I'm not bulletproof. I stand on truth.

I'm not bulletproof.

It hurts when you open your mouth and slander falls out. 

It cuts me deep. 

There are places that are tender and sore and oh so vulnerable. 

It hurts and I cry and I fall down. 

Because your words have power in them. 

And I am no tower of strength {only He is that}. 

"I am am a sensitive soul." - The Lion King. 

Oh but how I am. People don't always believe me. But I am. I am hurt easily. It doesn't take much to bring me to my knees. 

I am not even close to bulletproof. 

But who I am becoming is someone who has a love for herself. 

And {I pray} not in a big-myself-up, arrogant sort of way. 

I have heard it said that "love your neighbour as yourself" does not mean you have to love yourself. But do you know I come back to the misinterpretation of the word love. We are not to love ourselves in an idolising, putting-on-a-pedestal kind of way but in a way that flows out of respect and self-value. 

It was not so long ago that I wrote a love letter to myself. 

And now I stand before you. Just as who I am. 

Yes with goofy glasses. And a random dress sense. And without make up. 

I stand before you just as I choose to be. 

I don't always get it right. I find the line hard to draw - how short do you wear a skirt?

But it makes my face light up and the giggles fall out in hope as I flick the curls out of the way and stand in my scruffed out shoes. 

We have a lot thrown at us, particularly, as girls - as women, - in the way of our image. It takes us being secure in who we are. It takes us looking at our insides and letting God shape them into who we want to be. 

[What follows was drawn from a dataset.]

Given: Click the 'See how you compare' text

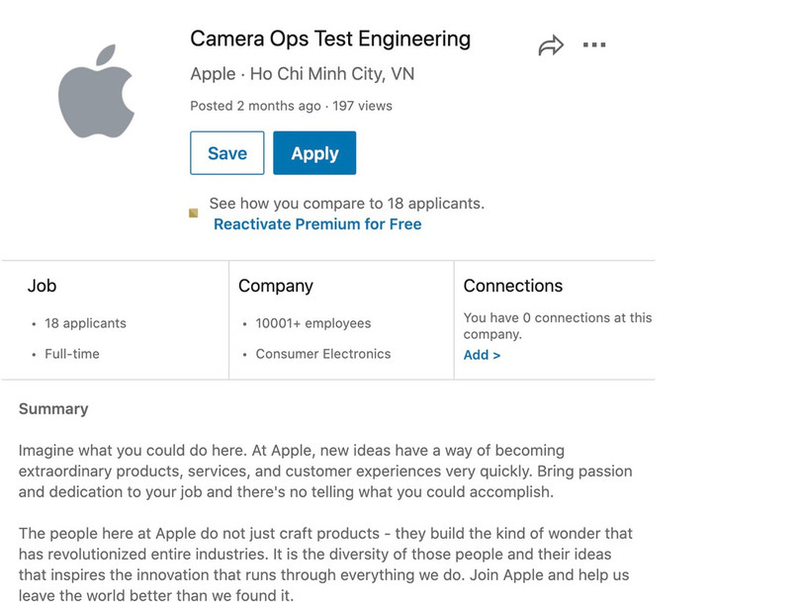Looking at the screenshot, I should pyautogui.click(x=346, y=204).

If we are to be women who love. 

We must first love God, and out of that love, we must love ourselves - from there we can love others. 

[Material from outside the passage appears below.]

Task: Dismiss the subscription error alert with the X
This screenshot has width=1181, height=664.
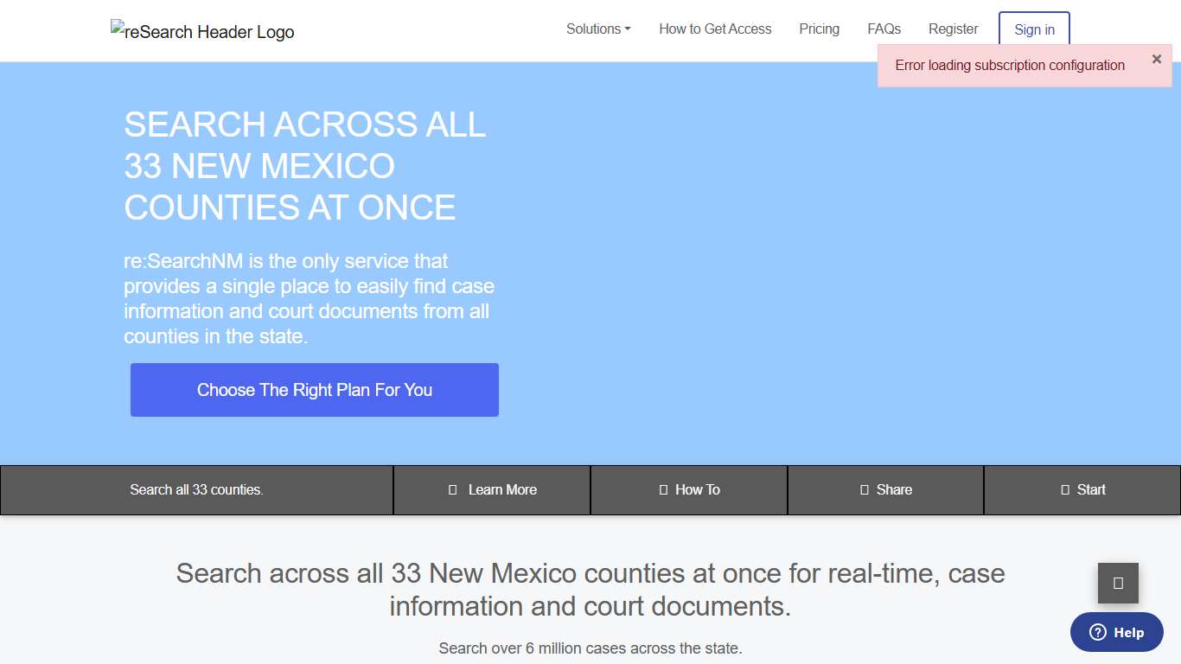Action: [1156, 59]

Let it be known that you are a beautiful woman. You don't have to not wear that - and you don't have to say that - you don't have to do anything. No matter what: you are Beauty-full. 

Yes I looked in the mirror and wondered at the increasing fat around my face {oh don't be all pleasantry and polite and deny it because that really PISSes me off!! Yes I'm sorry to say that, I am, but you shall have to understand. Because that is what it does.} and yes I got mad at all these spots that sought to plague me - and yes I lost sight of this love. 

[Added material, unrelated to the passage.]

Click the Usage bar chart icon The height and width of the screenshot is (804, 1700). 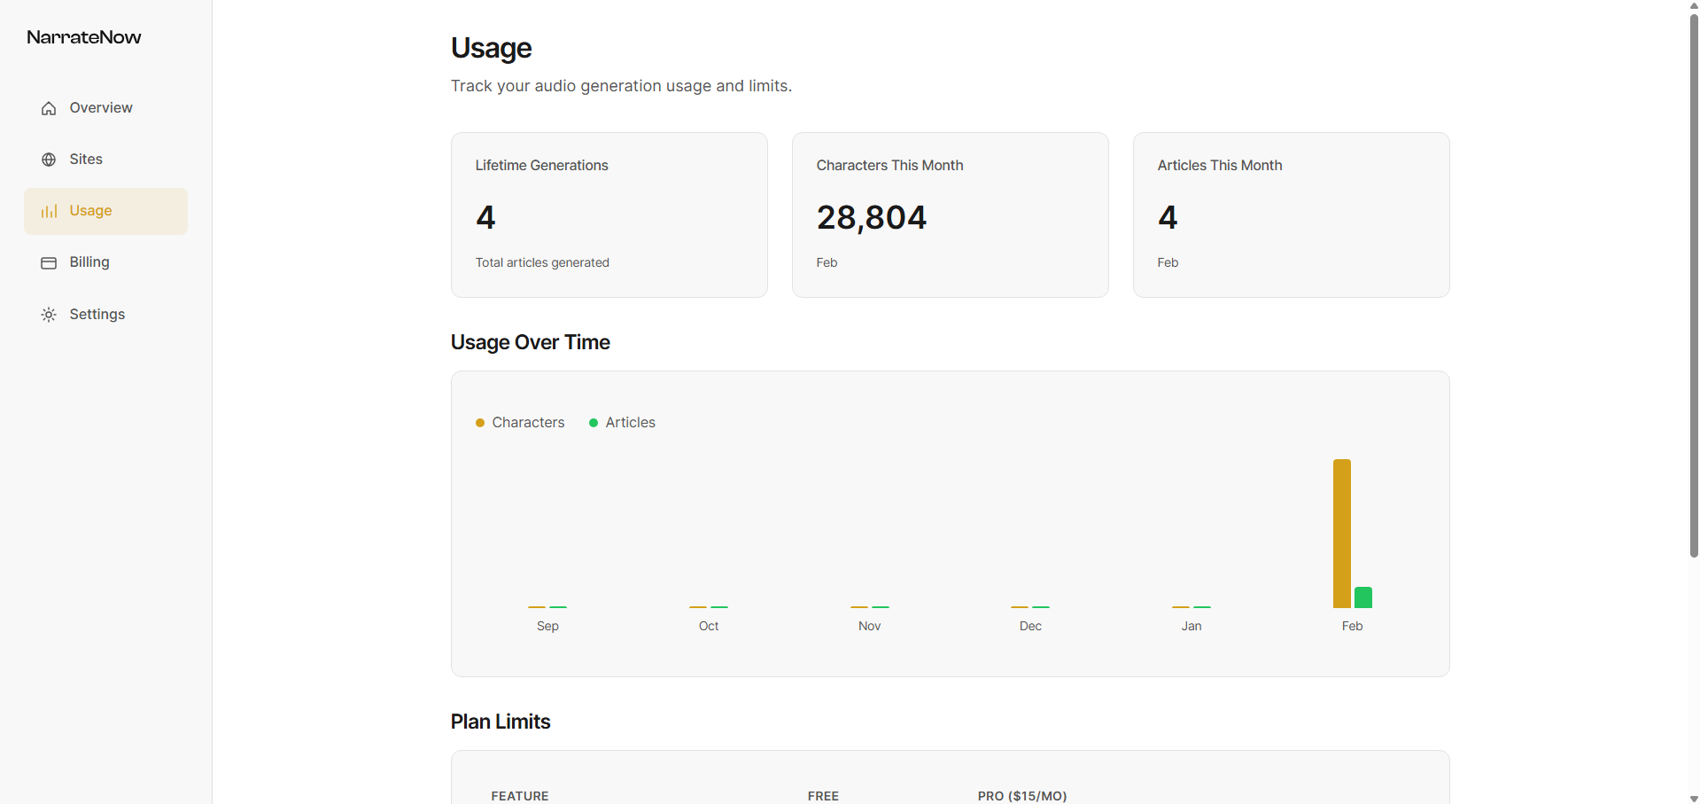(x=49, y=211)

But when it comes to it. I love being me. I love my own love for life. I am excited for my own enthusiasm. And I am driven by my own want. I love to be me - because this is who I was made to be. 

As I seek to discover who I am - it follows that I am also seeking to discover more of who God is. He made me in His image - and as I find my quirks, my talents, my hopes: my gifts - I find what it is that God places with deliberacy.  

Oh it's so beautiful. And I am not bulletproof. What you say gets to my insides - but when I come back to the mirror I pull myself up off the floor, look deep into my blue eyes and find hope once again in the assurance that God is dwelling here. And there's an adventure to be had. As me. Just me. Oh so beautiful me. Will beautiful you join me for the ride?